CHECK YOUR UNDERSTANDING:
a) Set down the passage of the Vladimir Tretyakov article that starts at "In the mid-1970s, Tretyakov" and ends at "killer's first murder.", copying it word for word.
b) Answer these questions from the Vladimir Tretyakov article, one answer per line:
(i) In which oblast did Tretyakov learn to cut up cattle?
(ii) In what year did he receive a separate apartment in Arkhangelsk?
(iii) How many victims does the article list?

TEXT UNDER STUDY:
= = = =

- Born: Vladimir Nikolaevich Tretyakov 1953 Arkhangelsk, RSFSR
- Died: 19 August 1979 (aged 25–26) RSFSR
- Cause of death: Execution by shooting
- Other names: "The Arkhangelsk Butcher" "The Arkhangelsk Maniac" "Nurseman of Arkhangelsk"
- Conviction: Murder
- Criminal penalty: Death

Details
- Victims: 7
- Span of crimes: 1977–1978
- Country: Soviet Union
- State: Arkhangelsk

= Vladimir Tretyakov (serial killer) =

Soviet serial killer

Vladimir Nikolaevich Tretyakov (Влади́мир Никола́евич Третьяко́в; 1953 – 19 August 1979), known as The Arkhangelsk Butcher (Архангельский мясник), was a Soviet serial killer who killed seven women in his hometown between 1977 and 1978.

== Biography ==
Vladimir Tretyakov was born in 1953. His father left the family before his birth, and Tretyakov grew up with his alcoholic mother, who often beat him. His grandmother managed to get him a general education, leaving him to study in Tashkent. Since then he hated drinking and women. After school, Tretyakov joined the army, then graduated from a vocational school. For several years he lived in Kemerovo Oblast, where he learned to cut up cattle, which proved useful later on. After returning from the army he married, and began work as a railway repairman. Tretyakov also began to argue with his wife because she, according to Tretyakov, drank too much. At some point, his wife, tired from all this, kicked him out of the apartment.

In the mid-1970s, Tretyakov worked as a railroad engineer in Arkhangelsk, was an udarnik, a member of the Voluntary People's Druzhina, and more than once detained hooligans and alcoholics. As an excellent worker, in 1977 he received a separate apartment in one of the new buildings in Arkhangelsk. He also met with Angelina Koroleva, with whom he had a serious relationship. Soon, Tretyakov became annoyed that the woman often consumed alcohol. On these grounds, the pair often quarrelled, eventually leading up to the killer's first murder.

= = = =

INFORMATION PROVIDED:
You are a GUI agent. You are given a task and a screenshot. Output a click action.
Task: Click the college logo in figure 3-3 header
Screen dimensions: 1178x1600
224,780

= = = =

ANSWERS TO THE EXERCISES:
a)
In the mid-1970s, Tretyakov worked as a railroad engineer in Arkhangelsk, was an udarnik, a member of the Voluntary People's Druzhina, and more than once detained hooligans and alcoholics. As an excellent worker, in 1977 he received a separate apartment in one of the new buildings in Arkhangelsk. He also met with Angelina Koroleva, with whom he had a serious relationship. Soon, Tretyakov became annoyed that the woman often consumed alcohol. On these grounds, the pair often quarrelled, eventually leading up to the killer's first murder.

b)
(i) Kemerovo Oblast
(ii) 1977
(iii) Seven